Zur Mittagspause einfach an einer Straßenseite stehen bleiben.
Foto: Max Leyerer

Harar liegt im Osten von Äthiopien und ist grundsätzlich in zwei Stadtteile unterteilt: Neu-Harar, wo wir mit dem Bus ankommen, und Alt-Harar, umgeben von einer Festungsmauer und als Unesco-Weltkulturerbe deklariert. Wir schlendern durch das Stadttor hinein nach Alt-Harar und versuchen ein traditionelles Harari-Haus zu finden, in dem wir übernachten können. Laut Reiseführer gibt es nur einige Familien, die extra Zimmer in ihrem Haus als Schlafplätze anbieten und es sind nur wenige mit genauen Ortsangaben beschrieben. 

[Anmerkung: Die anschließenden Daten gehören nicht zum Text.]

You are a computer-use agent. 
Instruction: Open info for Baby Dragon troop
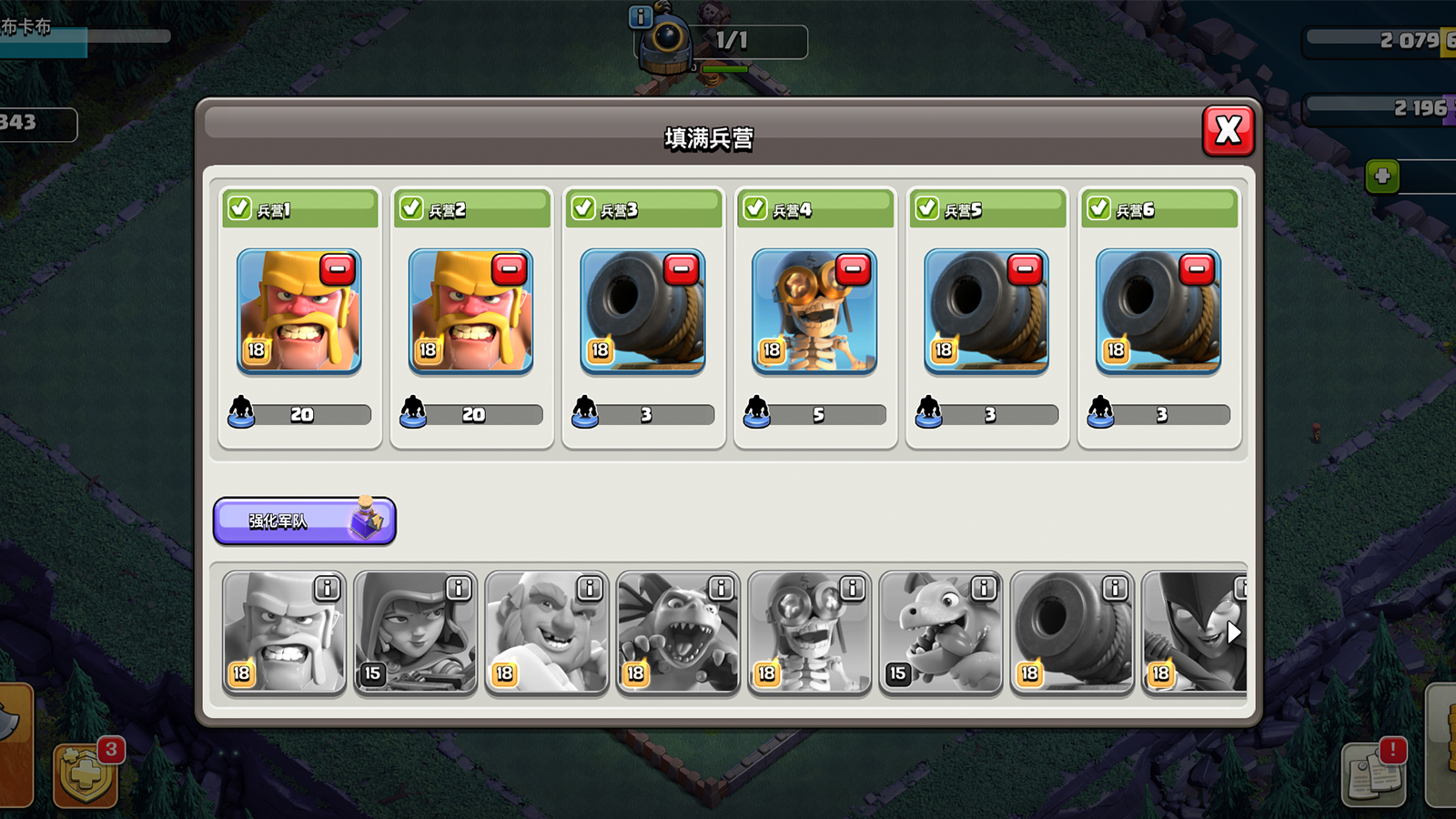coord(983,589)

Ein Teenager bietet an, uns zu einem der Harari-Häuser zu bringen. Wir wollten den Weg eigentlich alleine finden, aber da es schon spät war und die Fahrt ermüdend, willigen wir ein. Hiob, wie der Junge heißt, erzählt von der Stadt. Er macht einen entspannten, freundlichen Eindruck. Bei einem pastellgrünen Harari-Haus angekommen, verabschiedet er sich vorerst.

Das Tor zu Alt-Harar.
Foto: Max Leyerer

Im Zuge der Reisevorbereitung haben Marco und ich von Hyänen gehört, die um Harar wohnen und angeblich gelegentlich nachts durch die Straßen streunen. Eine Legende, der wir auf alle Fälle auf die Spur gehen wollen. 

Wir treffen Hiob spätabends wieder und erzählen ihm von den Männern, die Hyänen vor den Stadttoren füttern. Das soll die Hyänen davon abbringen, weiter in die Stadt hineinzukommen. Mit funkelnden Augen zeigt er in eine Richtung und wir gehen los. 

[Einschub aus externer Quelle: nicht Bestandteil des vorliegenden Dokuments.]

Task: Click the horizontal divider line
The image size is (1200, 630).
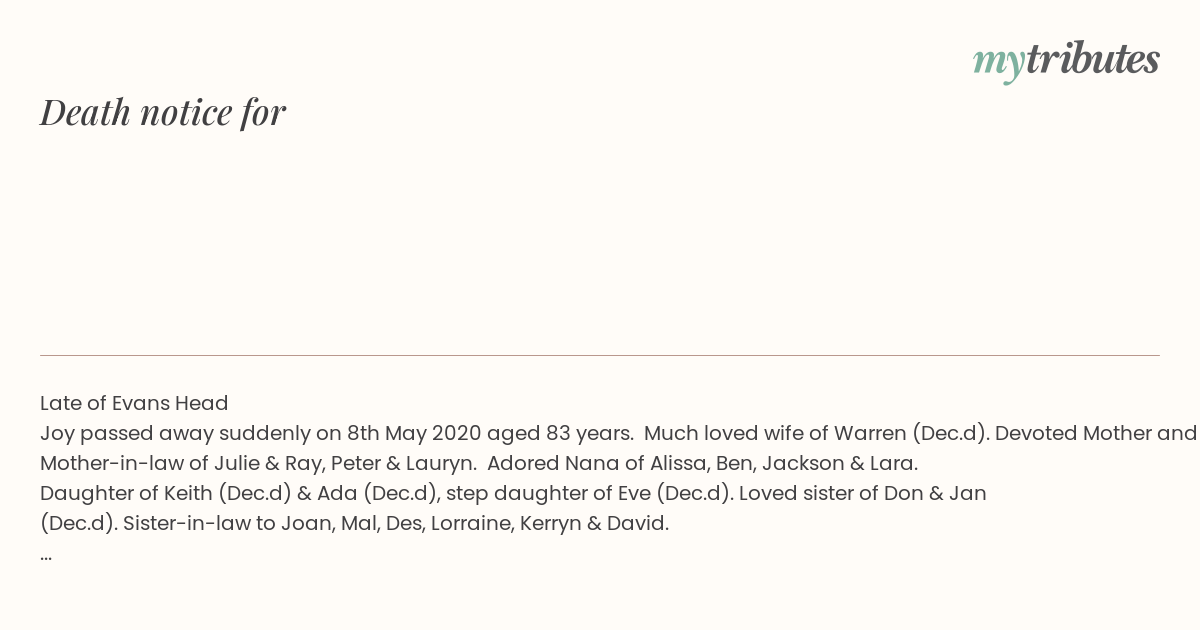Action: pos(600,355)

Die Legende der Hyänen-Männer

Vor einigen Jahrzehnten begannen Hyänen in Harar einzufallen und alles zu attackieren, was ihnen vors Maul lief. Der Legende nach hat ein alter Mann all seinen Mut aufgebracht und die Hyänen gezielt vor der Stadtmauer zu füttern begonnen. Die Jahre vergingen, die Attacken wurden zur Ausnahme, und einige Reisende verbreiteten die Legende der tapferen Hyänen-Männer, die jeden Abend mit einem Korb Fleisch vor die Stadttore stapften, um die Bestien zu besänftigen.

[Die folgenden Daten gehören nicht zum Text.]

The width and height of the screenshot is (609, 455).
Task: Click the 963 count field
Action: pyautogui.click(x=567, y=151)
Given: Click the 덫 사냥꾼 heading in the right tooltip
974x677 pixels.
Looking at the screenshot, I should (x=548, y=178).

Bis in die Fingerspitzen mit Adrenalin gefüllt gehen wir auf einen kleinen Platz vor der Stadtmauer. Ein abgestelltes Tuk-Tuk leuchtet mit seinen Scheinwerfern und wir erkennen sofort eine majestätische, riesige Hyäne. Wir verspüren Angst und Aufregung. 

Eine hungrige Hyäne.
Foto: Max Leyerer

Durch das große Interesse der Touristen hat sich für die Hyänen-Männer ein recht profitables Business entwickelt. Für 50 Birr, umgerechnet circa zwei Euro, darf man sich neben die Hyänen-Männer setzen und mit einem Spieß, auf dem Fleisch hängt, die Hyänen füttern.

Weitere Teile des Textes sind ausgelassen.